After church on bright, quiet summer Sundays, I would sit on the front steps of our house. Sometimes I’d see a big tour bus, painted with the words “James Brown and the Famous Flames” heading west to Chestertown and Charley Gray’s club. Going east a yellow school bus/charter bus carried a load of young people to Carr’s and/or Sparrows Beaches (two of Maryland’s segregation-era black beaches). On any given Sunday they might see Otis Redding, Ike and Tina Turner, the Shirelles and the Marvelettes. I was not one of them.
“You’re not going,” my father informed me, and only once. There was no debating Mr. Brown once he put his foot down. Too much grown-up fun was being had, and he wasn’t ready for his girl child to be a part of it. I’d have to wait for the next day’s gossip to find out who sat with whom in the back in the dark on the way home.
A couple of years later he relented. Or maybe my mother finally convinced him that it was time. And when he changed his mind, he changed it big. This was no summer Sunday bus ride to the beach – it was the Baltimore Civic Center and the Temptations! Still he had his conditions. My date (a boy one year ahead of me in school) had to meet me in Baltimore at the home of my best friend’s mother. She was the surrogate gatekeeper – her job was to make sure the boy didn’t show up with a half-pint of liquid persuasion or that my skirt was the same length as when I left home.
That skirt and blouse were classic Villager – the Abercrombie & Fitch of our time. And any girl of the era knew the label – even if she dressed like a foot soldier for SNCC or an agitator for SDS or the Weather Underground. I wore my hair in a modified Diana Ross bob, with a set of full bangs instead of her signature side-sweep over one eye. That evening both my date and I were Ebony magazine, middle-class stylish.
Inside the arena was packed with young people throbbing with anticipation. I don’t remember the opening act. It must have been Motown, though. They were a one-label music machine. One didn’t travel without at least one other member of the Hitsville USA family. I felt like the country cousin gone to the big city (which I was) but when the curtain rose on David, Eddie, Melvin, Otis and Paul we were all reduced to screaming, adoring teen-age girls.
In the vernacular of the day, the Temps were clean! None of that mismatched, old-t shirt and jeans, power to the people, keepin’ it real style of dressing – they wore suits with pocket handkerchiefs, ties and spit-shined shoes, (A well-tailored suit can make a tall lanky man look so good)! Over his trademark black-framed glasses, David’s process had been combed into a high, gleaming patent leather pompadour.
Later in the show, it took only seven iconic guitar notes to bring the crowd to its feet. “I’ve got sunshine…” David sang and the whole place erupted. From Eddie’s sweet falsetto to Melvin’s velvet bass, they rocked the place with their harmony.

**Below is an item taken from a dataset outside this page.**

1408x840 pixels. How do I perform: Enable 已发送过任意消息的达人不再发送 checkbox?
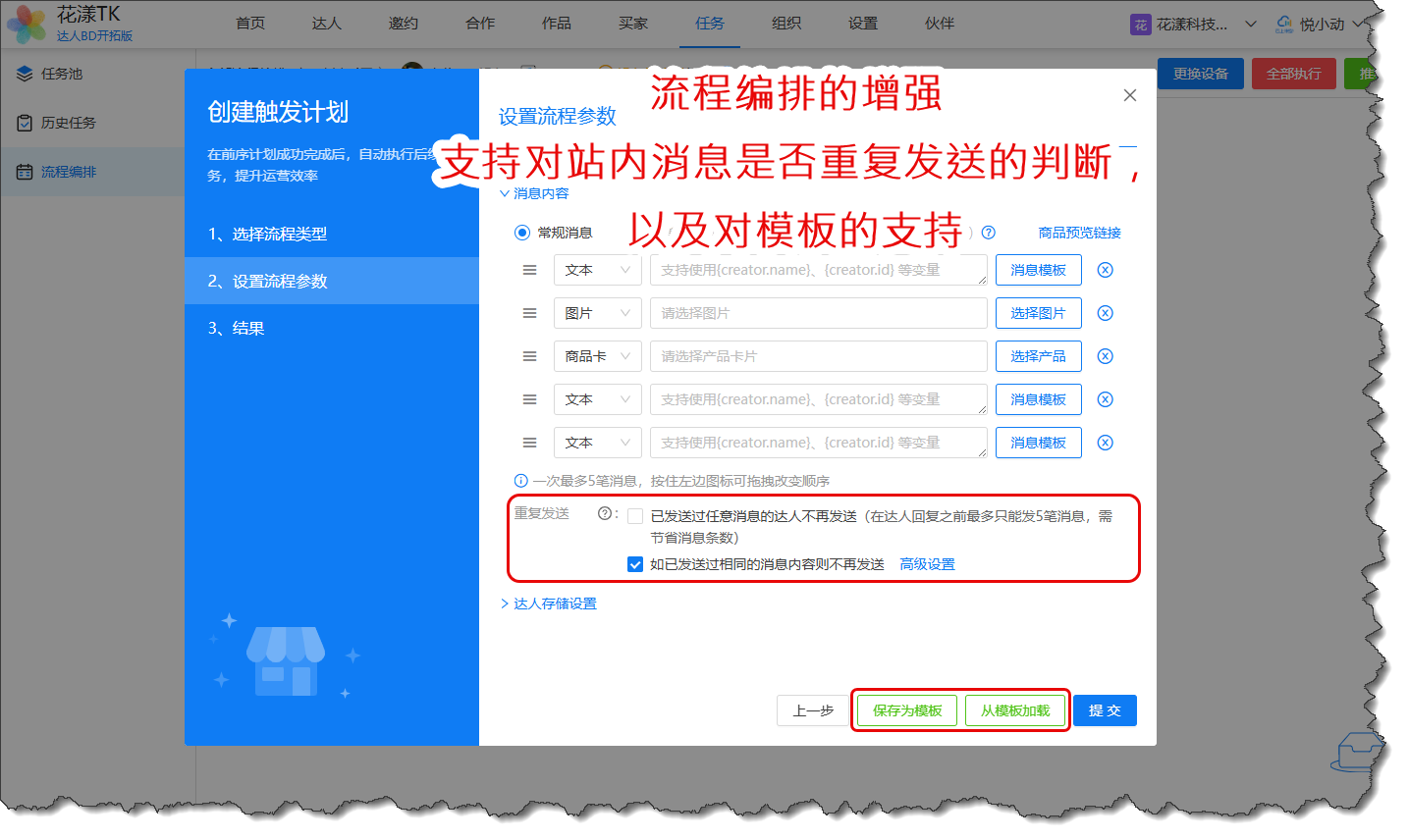(635, 516)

Everyone knew the Temptations could dance as well as they sang, but to see it in person was a wonder. Each fluid movement was sign language interpretation of the lyrics. “When it’s cold outside,” they sang, clutching their jackets across their chests. “My Girl,” David crooned, forming with his hands the coke bottle shape of the girl of his dreams. On that night, that girl was all of us. “Hey, hey, hey” – they bent low; circling one hand over the other and rolling up like a finely tuned dancing machine. And when they swayed into the Temptation Walk, it was really all over but the screaming!
I still have the 3.00 ticket from that first concert. I still have the memory that was a defining moment in my life. That day I felt as if I’d crossed a threshold, not quite into adulthood, but definitely past the line of sheltered girlhood into a young woman entering the Fifth Dimension’s “Age of Aquarius.”